All of the data beneath this instruction is to be transcribed word for word.

(Beginning of Given information)

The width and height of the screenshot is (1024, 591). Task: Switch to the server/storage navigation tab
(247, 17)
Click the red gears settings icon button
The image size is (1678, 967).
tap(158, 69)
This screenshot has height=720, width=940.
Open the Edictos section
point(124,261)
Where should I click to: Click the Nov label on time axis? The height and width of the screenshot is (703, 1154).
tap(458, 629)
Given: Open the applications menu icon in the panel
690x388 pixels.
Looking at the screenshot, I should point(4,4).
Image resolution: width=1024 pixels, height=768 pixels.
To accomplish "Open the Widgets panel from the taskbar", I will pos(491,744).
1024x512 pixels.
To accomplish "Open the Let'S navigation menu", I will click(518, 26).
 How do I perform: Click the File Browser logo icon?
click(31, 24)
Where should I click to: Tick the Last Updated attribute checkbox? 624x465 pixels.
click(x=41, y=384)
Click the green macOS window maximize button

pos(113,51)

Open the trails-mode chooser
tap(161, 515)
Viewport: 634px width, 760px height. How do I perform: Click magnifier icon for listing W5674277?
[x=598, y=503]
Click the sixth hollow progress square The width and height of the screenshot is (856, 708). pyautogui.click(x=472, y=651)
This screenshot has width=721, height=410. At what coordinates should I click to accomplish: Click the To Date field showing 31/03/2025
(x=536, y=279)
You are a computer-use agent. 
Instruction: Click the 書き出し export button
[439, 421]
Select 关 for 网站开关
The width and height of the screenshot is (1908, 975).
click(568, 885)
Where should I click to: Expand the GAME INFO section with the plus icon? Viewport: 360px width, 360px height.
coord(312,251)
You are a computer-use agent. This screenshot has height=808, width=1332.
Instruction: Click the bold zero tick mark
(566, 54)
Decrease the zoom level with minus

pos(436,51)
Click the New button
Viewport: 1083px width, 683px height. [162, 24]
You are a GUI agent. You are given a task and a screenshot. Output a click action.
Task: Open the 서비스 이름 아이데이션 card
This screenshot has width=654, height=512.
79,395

(End of Given information)

Task response:
The width and height of the screenshot is (1024, 591). Task: Switch to the server/storage navigation tab
(247, 17)
Click the red gears settings icon button
The image size is (1678, 967).
tap(158, 69)
This screenshot has height=720, width=940.
Open the Edictos section
point(124,261)
Where should I click to: Click the Nov label on time axis? The height and width of the screenshot is (703, 1154).
tap(458, 629)
Given: Open the applications menu icon in the panel
690x388 pixels.
Looking at the screenshot, I should point(4,4).
Image resolution: width=1024 pixels, height=768 pixels.
To accomplish "Open the Widgets panel from the taskbar", I will pos(491,744).
1024x512 pixels.
To accomplish "Open the Let'S navigation menu", I will click(518, 26).
 How do I perform: Click the File Browser logo icon?
click(31, 24)
Where should I click to: Tick the Last Updated attribute checkbox? 624x465 pixels.
click(x=41, y=384)
Click the green macOS window maximize button

pos(113,51)

Open the trails-mode chooser
tap(161, 515)
Viewport: 634px width, 760px height. How do I perform: Click magnifier icon for listing W5674277?
[x=598, y=503]
Click the sixth hollow progress square The width and height of the screenshot is (856, 708). pyautogui.click(x=472, y=651)
This screenshot has width=721, height=410. At what coordinates should I click to accomplish: Click the To Date field showing 31/03/2025
(x=536, y=279)
You are a computer-use agent. 
Instruction: Click the 書き出し export button
[439, 421]
Select 关 for 网站开关
The width and height of the screenshot is (1908, 975).
click(568, 885)
Where should I click to: Expand the GAME INFO section with the plus icon? Viewport: 360px width, 360px height.
coord(312,251)
You are a computer-use agent. This screenshot has height=808, width=1332.
Instruction: Click the bold zero tick mark
(566, 54)
Decrease the zoom level with minus

pos(436,51)
Click the New button
Viewport: 1083px width, 683px height. [162, 24]
You are a GUI agent. You are given a task and a screenshot. Output a click action.
Task: Open the 서비스 이름 아이데이션 card
This screenshot has width=654, height=512.
79,395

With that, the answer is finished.